Osborne currently spends about half his year travelling between schools, police services, youth groups and other organizations. The other half is being spent in northern Quebec with Cree teens and young adults. His wife, a teacher he met when she taught inmates in the penitentiary, will be joining him to help create youth and young adult programs specifically for the area.
Osborne's visit to Sudbury is part of Provincial Anti-Violence Intervention Strategy (PAVIS), which saw the creation of the Greater Sudbury Police's guns and gangs task force. In the first phase of PAVIS, the guns and gangs task force began investigations which led to the seizure of thousands of dollars worth of drugs, vehicles, and the proceeds of crime.
In February, Anna Maria Barsanti, the education co-ordinator with PAVIS and Greater Sudbury Police Insp. Bob Keetch brought Ron "Cook" Barrett to Sudbury Secondary to speak about street gangs and what communities can do to prevent them from establishing a foothold.
This started the PAVIS' second phase, which is to educate and engage the community.
For more information about PAVIS, contact Barsanti at 675-9171 ext. 231.
For more information about Rick Osborne, visit www.truthforteens.com.
Rick Osborne tells his story
"I'll tell you how I became a monster," Rick Osborne said.
Osborne said he didn't have any of excuses, as he came from a "good family," but one where his father was away often on business. He was bullied during Grades 6, 7, and 8, and when he began high school, became friends with a 20-something man who lived near the school.

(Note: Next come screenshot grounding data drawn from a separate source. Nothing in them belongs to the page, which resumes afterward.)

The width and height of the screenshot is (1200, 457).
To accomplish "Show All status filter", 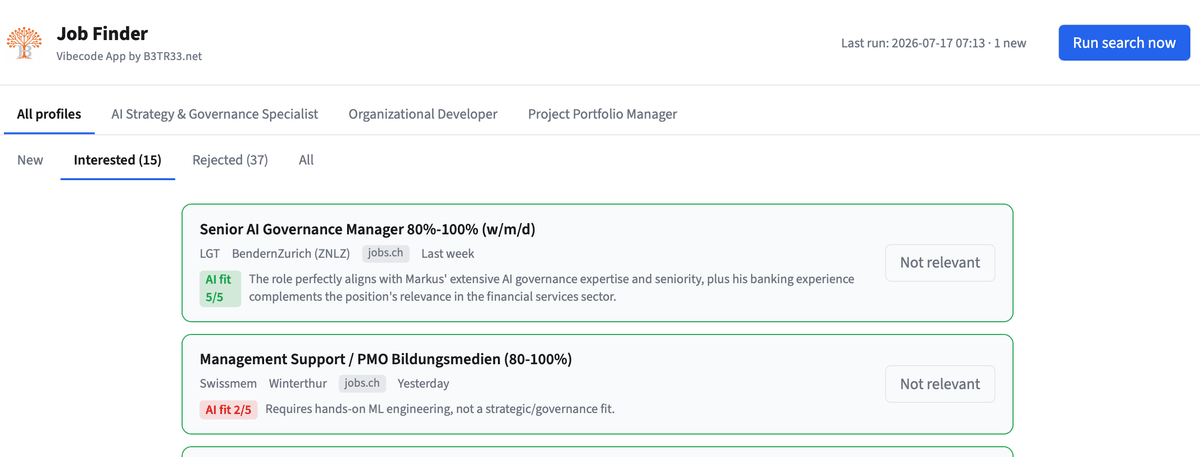I will 306,160.
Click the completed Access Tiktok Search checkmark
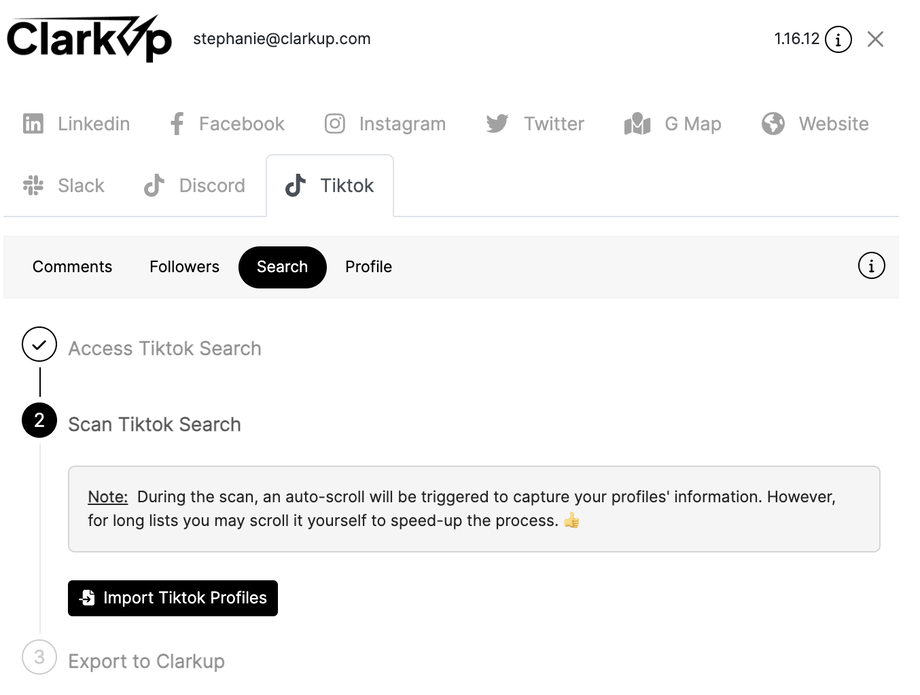This screenshot has height=695, width=920. (39, 346)
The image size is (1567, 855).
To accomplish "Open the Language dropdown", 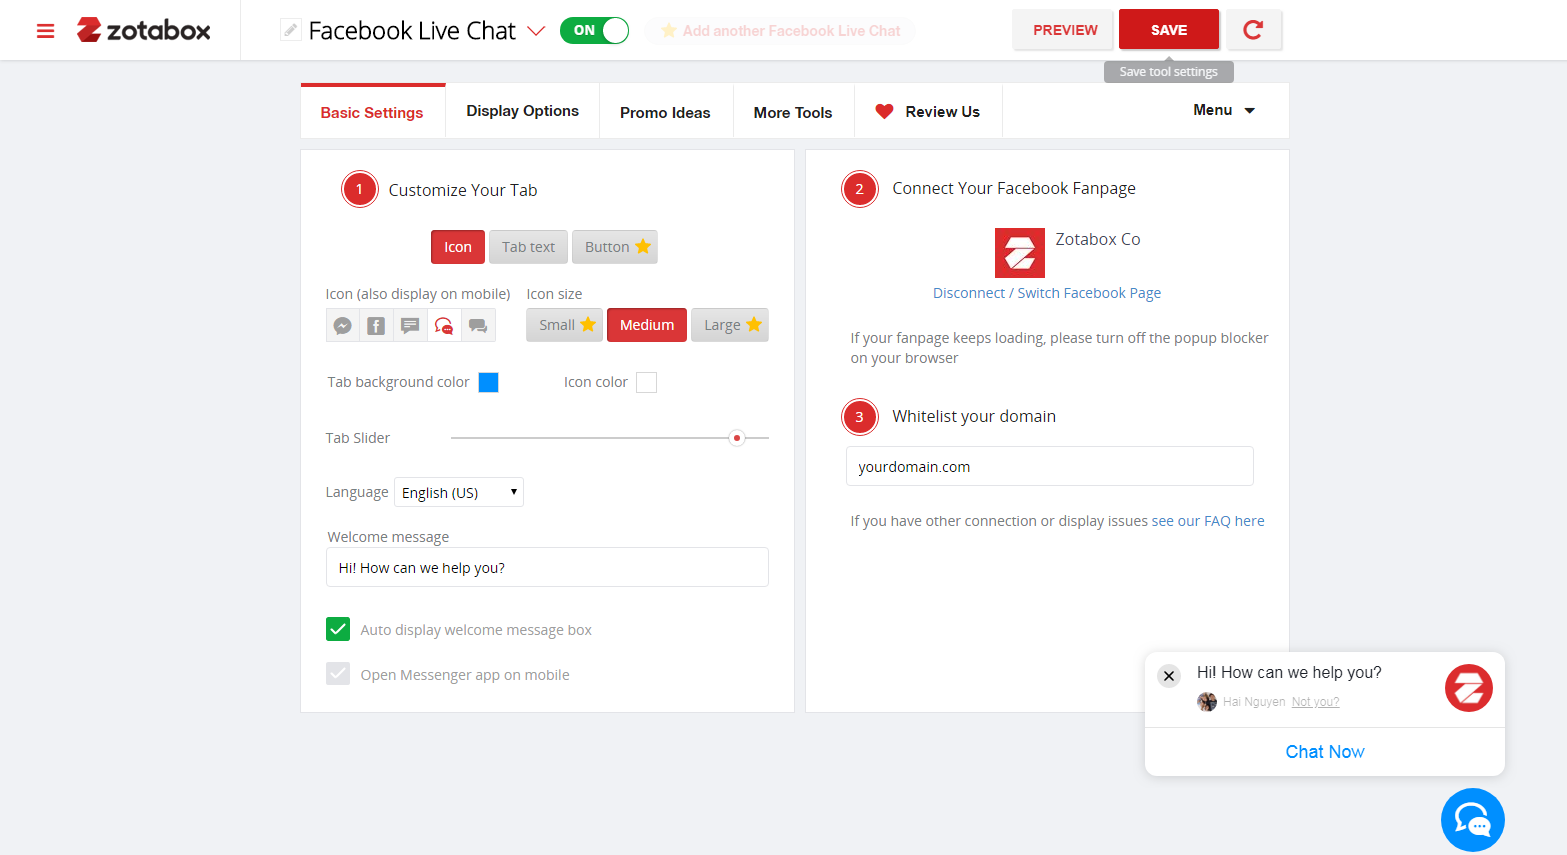I will (458, 491).
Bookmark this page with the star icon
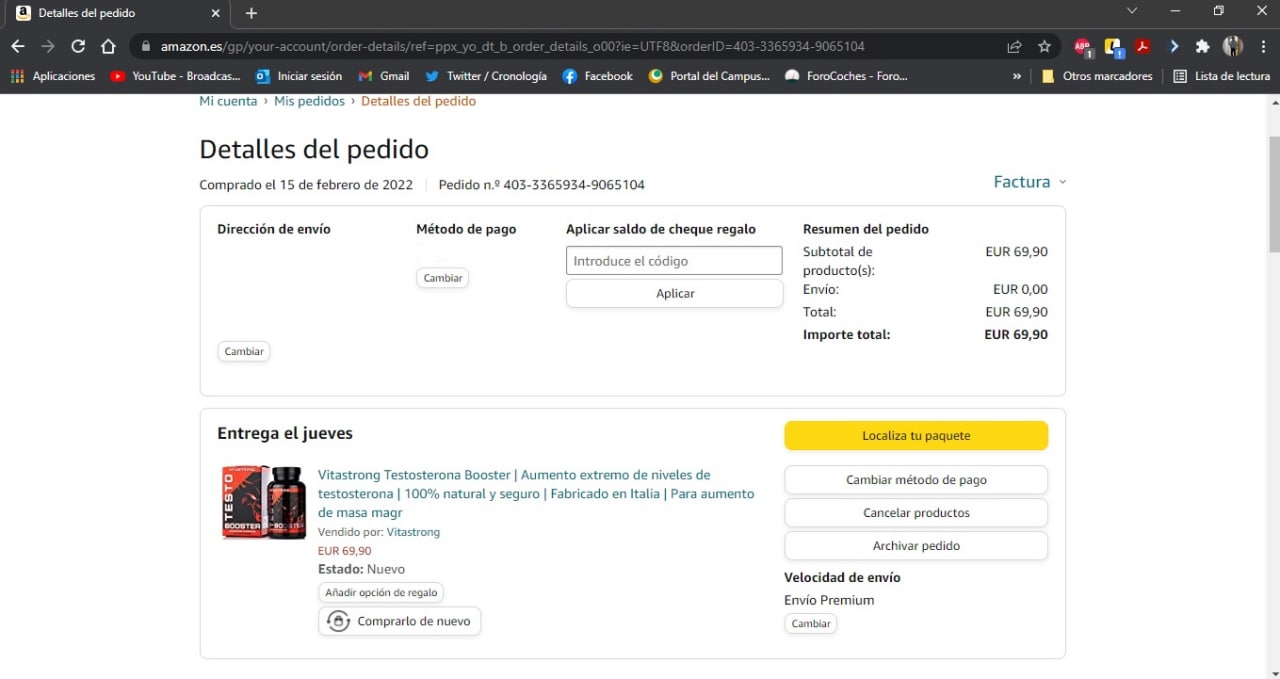The height and width of the screenshot is (679, 1280). coord(1044,46)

It started because of the man's sports car. Billy, the man who owned the car, let Osborne stop by after school to help him work on it, and after a month, offered to take him for a ride. After the ride they stopped at an apartment, where Billy and a friend injected Osborne with methamphetamine and heroin.

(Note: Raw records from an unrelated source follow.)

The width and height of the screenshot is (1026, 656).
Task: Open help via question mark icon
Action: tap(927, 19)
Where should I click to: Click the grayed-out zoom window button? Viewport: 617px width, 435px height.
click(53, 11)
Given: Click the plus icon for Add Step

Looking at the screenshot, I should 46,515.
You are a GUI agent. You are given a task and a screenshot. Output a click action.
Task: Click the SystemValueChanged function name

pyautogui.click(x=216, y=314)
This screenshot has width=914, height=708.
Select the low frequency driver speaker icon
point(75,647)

Osborne became addicted to drugs and moved onto the streets, and eventually down to Florida, where he got a job cleaning beaches at night. He met an older man there, and one day went on a ride to get high with him.
The man was a pedophile.
Osborne escaped from his attacker, but had been stabbed several times. He survived and was returned to Canada by police, where his father picked him up. And then, Osborne got out of the car and walked away.
His encounter with a pedophile had given Osborne a hate for men, so he began working the streets as a wrecker, a term Osborne said was used for people who beat other drug users and dealers for their drugs and money. Eventually, he ended up in a biker gang, and by age 20, had a Canada-wide warrant. By 21, he was in a penitentiary.

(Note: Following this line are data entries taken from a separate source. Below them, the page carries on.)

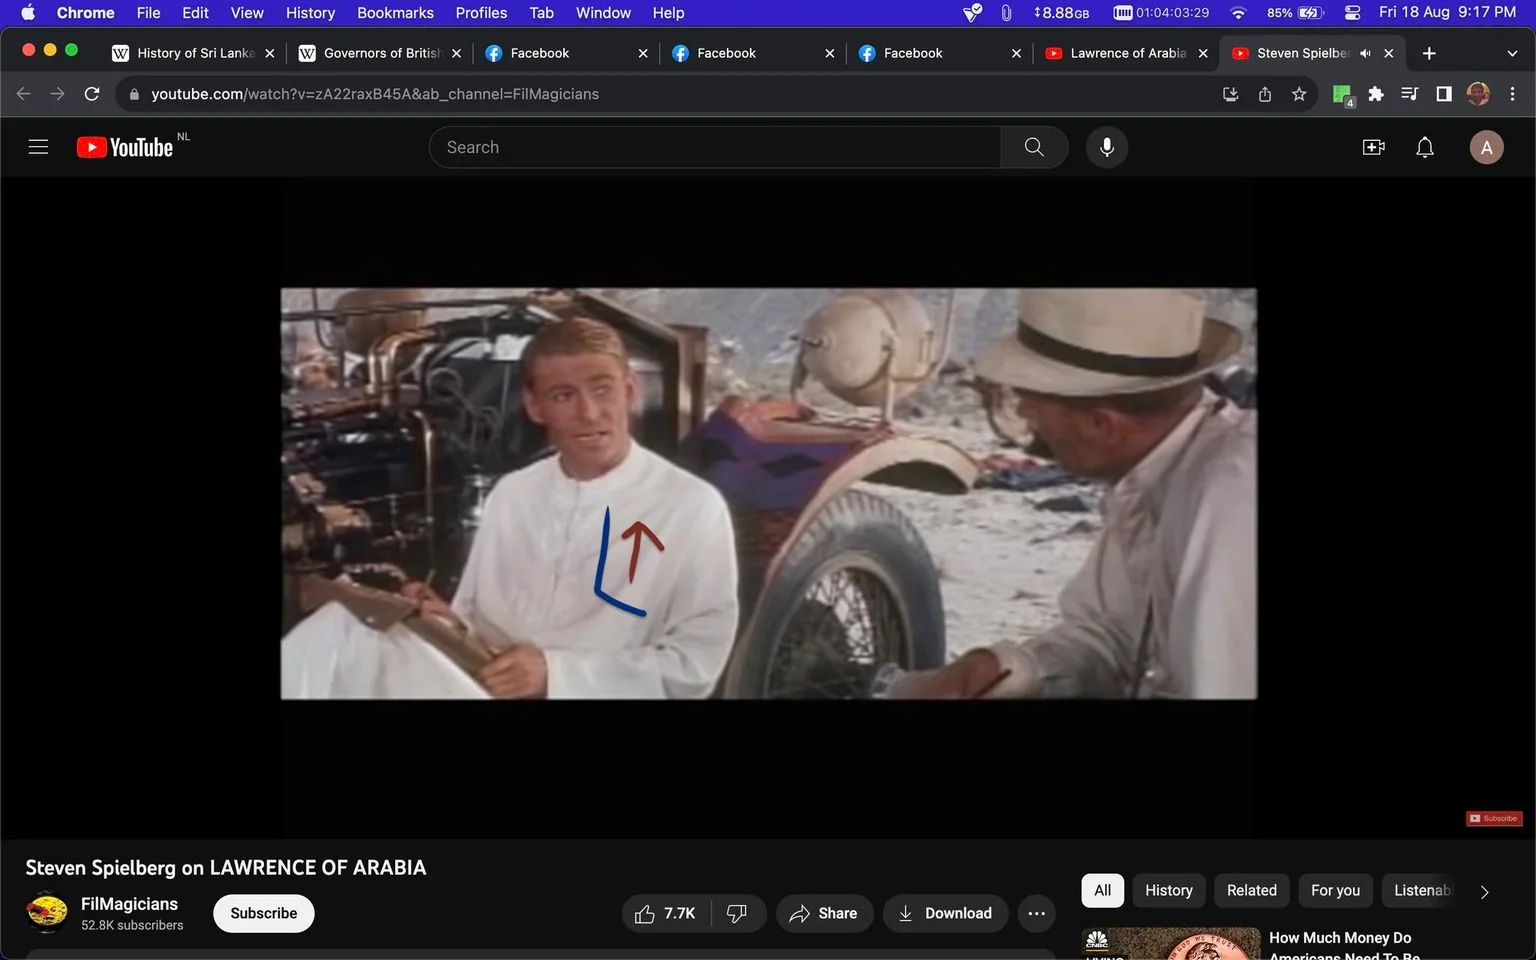Open the Create video camera icon
This screenshot has height=960, width=1536.
click(1374, 147)
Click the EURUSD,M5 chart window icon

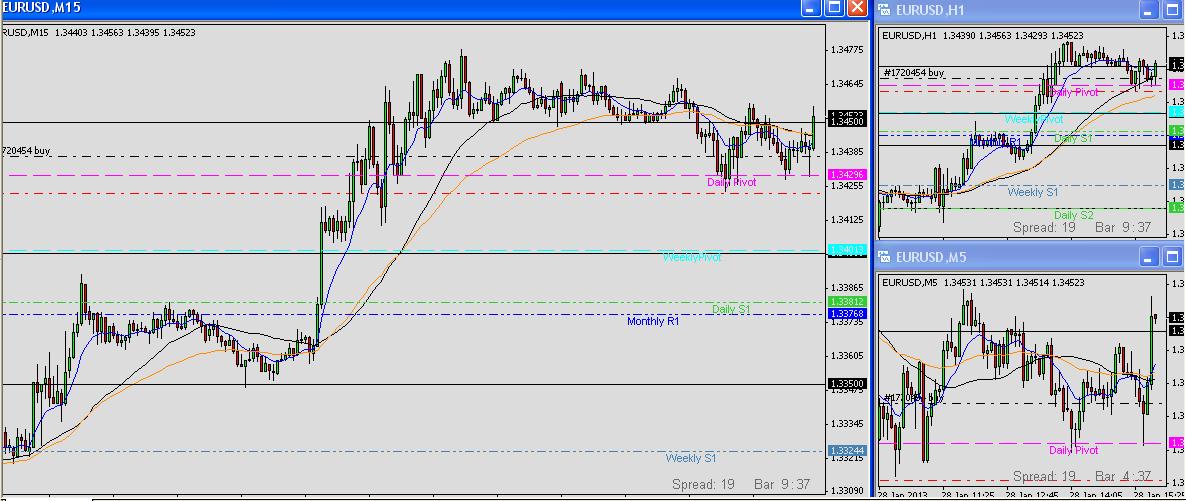(x=885, y=257)
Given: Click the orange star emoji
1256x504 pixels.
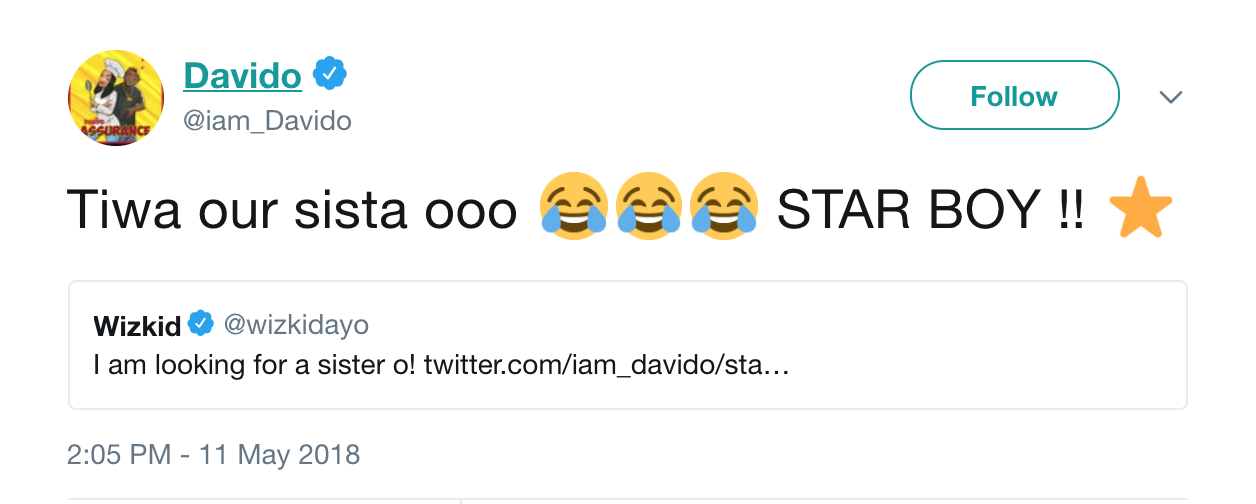Looking at the screenshot, I should click(1142, 209).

"There's a synergy that exists in this world," Osborne said. "When you move in the right direction, people come in and work with you and you move along. You can't see it, you have to trust it and move in that direction."
After being returned to jail after a brief period out on parole, Osborne decided to go clean, and tried to turn his life around. A few weeks after this decision, a lawyer from a Queen's University came by, and asked if he could help Osborne.
"We had a good laugh," Osborne said. "Talk about an absurd question, right? So I go 'Since we're being stupid, I'd like to go to (a) drug treatment centre. Sault Ste. Marie would be nice. I quit drugs.'"
The lawyer spoke with the warden, and the warden got Osborne into a 10-day drug treatment plan at a different centre.
"Saved my life, saved my life, saved my life from the yard, saved my life from my addiction."
He came back clean, and managed to stay that way despite friends trying to give him drugs. A psychologist helped him face the psychological damage done that had caused Osborne to cut himself, and he eventually even faced the pedophile's assault against him in Florida.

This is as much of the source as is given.